* [Task instructions]: An exact transcription is needed, starting at the line containing "Instruction: Choose the" and running through the last line of the records, with every picture left out.

[Saved entries]
———
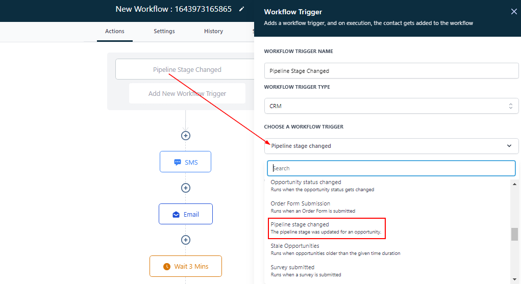Select the Pipeline Stage Changed trigger box
Viewport: 521px width, 284px height.
pos(187,70)
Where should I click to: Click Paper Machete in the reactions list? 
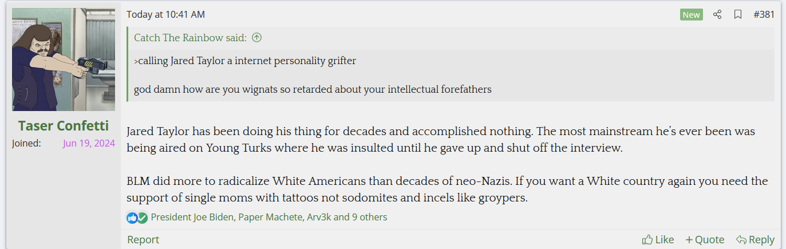269,218
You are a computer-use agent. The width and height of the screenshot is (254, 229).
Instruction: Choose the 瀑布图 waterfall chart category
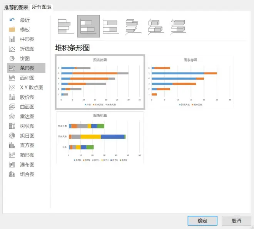pos(26,165)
———
* [Answer space]:
Instruction: Choose the 瀑布图 waterfall chart category
pos(26,165)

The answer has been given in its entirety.